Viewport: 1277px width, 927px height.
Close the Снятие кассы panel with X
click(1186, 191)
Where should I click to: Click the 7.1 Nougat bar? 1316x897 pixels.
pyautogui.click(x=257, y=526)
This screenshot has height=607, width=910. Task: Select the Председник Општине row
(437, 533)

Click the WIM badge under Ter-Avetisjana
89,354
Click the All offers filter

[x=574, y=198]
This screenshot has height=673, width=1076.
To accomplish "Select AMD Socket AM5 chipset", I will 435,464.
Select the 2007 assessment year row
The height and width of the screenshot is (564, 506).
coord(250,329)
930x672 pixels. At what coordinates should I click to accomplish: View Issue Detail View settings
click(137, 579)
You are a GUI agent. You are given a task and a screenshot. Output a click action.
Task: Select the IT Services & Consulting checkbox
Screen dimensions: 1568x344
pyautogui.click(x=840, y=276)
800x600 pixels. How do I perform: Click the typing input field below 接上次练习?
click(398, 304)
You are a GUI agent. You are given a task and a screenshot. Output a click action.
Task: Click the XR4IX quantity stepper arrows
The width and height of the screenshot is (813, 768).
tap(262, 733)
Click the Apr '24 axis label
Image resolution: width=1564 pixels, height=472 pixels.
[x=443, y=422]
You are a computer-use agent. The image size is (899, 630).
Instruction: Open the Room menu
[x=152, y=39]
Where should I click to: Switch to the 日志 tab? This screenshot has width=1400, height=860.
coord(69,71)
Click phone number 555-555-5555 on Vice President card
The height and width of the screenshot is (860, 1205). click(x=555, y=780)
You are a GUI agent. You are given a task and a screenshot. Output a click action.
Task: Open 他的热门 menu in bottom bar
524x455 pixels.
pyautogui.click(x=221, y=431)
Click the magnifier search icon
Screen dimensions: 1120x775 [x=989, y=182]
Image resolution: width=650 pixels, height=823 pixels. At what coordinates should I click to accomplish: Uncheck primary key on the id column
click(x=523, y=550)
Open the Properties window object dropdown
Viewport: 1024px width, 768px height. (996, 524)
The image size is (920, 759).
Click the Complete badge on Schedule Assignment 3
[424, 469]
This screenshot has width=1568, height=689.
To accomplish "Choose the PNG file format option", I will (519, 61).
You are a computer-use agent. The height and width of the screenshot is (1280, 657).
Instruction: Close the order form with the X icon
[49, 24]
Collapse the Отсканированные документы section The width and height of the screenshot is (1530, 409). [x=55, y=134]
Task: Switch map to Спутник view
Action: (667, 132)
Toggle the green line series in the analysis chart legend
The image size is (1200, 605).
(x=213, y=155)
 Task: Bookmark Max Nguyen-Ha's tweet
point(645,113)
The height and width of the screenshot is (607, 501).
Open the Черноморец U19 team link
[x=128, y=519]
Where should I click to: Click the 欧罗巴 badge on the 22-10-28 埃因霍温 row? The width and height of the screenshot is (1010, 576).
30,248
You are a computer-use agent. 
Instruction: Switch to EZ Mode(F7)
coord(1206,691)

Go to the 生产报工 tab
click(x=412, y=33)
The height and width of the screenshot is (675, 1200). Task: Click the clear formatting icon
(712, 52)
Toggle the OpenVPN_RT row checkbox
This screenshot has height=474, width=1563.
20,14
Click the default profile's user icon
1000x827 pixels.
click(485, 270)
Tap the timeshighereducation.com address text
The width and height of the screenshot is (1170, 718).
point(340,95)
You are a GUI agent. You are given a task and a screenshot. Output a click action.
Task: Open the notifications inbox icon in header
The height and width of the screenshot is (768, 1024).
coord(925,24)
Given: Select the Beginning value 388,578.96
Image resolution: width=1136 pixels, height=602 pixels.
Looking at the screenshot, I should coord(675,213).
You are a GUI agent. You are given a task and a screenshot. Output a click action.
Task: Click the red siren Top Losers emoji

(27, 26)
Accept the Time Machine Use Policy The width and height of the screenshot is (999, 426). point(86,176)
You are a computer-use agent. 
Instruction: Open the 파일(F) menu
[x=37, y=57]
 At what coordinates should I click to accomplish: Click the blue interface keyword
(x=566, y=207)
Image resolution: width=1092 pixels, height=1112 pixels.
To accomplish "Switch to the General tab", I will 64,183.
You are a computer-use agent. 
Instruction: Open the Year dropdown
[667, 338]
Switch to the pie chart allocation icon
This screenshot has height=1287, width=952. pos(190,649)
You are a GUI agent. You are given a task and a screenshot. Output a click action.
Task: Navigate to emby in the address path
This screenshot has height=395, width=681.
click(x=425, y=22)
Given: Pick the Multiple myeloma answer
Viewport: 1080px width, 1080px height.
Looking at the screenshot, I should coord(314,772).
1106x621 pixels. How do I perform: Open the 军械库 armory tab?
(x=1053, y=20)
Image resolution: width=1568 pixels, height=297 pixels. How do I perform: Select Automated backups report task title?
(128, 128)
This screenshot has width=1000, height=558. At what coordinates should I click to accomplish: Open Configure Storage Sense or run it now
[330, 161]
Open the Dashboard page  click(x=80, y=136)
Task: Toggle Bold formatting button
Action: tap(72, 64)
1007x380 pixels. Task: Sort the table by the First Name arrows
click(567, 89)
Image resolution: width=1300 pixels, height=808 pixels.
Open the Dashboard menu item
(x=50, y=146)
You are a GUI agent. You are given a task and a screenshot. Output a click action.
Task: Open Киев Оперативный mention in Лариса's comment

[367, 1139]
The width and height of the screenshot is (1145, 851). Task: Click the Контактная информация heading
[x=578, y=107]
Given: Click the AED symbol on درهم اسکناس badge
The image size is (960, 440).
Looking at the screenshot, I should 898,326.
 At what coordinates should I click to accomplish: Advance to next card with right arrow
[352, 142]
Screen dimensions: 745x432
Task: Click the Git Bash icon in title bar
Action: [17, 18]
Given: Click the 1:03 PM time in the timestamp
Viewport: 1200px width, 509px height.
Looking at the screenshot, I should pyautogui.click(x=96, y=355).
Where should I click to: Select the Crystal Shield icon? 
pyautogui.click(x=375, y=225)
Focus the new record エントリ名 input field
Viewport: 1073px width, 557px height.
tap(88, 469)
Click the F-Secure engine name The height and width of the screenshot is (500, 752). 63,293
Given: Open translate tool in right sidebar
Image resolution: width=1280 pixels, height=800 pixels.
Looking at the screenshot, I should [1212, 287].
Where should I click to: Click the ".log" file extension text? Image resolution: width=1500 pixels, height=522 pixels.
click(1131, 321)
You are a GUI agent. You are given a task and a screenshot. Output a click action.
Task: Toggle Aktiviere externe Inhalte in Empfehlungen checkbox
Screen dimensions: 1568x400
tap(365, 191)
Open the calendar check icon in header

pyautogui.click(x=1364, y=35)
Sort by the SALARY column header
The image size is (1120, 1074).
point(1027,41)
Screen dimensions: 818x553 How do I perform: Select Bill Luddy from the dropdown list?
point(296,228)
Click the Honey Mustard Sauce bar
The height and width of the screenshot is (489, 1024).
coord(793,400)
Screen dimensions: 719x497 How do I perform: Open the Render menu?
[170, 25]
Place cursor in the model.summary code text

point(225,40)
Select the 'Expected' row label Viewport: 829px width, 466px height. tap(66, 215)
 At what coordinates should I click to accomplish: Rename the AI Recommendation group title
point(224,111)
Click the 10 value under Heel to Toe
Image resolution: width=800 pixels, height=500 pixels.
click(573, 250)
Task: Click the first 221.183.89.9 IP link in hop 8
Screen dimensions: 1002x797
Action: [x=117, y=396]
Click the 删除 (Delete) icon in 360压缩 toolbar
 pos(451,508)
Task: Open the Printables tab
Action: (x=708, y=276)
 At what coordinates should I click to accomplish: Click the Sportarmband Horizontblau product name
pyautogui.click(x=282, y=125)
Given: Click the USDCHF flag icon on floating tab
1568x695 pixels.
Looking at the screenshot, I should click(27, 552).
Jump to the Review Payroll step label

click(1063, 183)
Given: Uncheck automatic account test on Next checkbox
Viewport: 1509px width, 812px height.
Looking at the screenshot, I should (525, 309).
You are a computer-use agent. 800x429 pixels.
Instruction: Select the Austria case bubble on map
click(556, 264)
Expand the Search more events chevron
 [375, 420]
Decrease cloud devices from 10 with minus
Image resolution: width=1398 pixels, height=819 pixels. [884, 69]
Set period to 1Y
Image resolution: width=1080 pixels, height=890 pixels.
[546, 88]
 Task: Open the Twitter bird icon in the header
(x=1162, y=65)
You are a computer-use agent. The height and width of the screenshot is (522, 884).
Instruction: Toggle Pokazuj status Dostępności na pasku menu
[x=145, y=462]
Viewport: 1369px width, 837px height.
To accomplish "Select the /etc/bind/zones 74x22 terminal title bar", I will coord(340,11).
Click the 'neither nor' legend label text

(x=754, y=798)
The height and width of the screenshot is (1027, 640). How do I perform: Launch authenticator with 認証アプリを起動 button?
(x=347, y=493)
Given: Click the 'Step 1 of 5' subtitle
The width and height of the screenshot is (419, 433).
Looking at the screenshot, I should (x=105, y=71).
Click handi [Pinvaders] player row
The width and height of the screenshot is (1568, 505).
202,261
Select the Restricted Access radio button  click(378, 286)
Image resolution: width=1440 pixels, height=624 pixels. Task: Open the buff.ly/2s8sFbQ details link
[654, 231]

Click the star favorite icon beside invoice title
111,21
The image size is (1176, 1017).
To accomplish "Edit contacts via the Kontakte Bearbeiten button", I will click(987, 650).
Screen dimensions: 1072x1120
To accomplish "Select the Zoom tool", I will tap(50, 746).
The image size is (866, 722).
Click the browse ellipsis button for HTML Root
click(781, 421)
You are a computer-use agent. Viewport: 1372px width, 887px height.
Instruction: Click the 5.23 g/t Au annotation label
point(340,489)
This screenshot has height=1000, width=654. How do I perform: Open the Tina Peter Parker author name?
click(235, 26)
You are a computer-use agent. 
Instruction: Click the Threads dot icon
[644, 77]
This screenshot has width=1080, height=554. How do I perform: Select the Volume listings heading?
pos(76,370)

**Problem description**: Determine the number of lines in the data that include the word "value", and provide that number without comment.

**Task result**: 2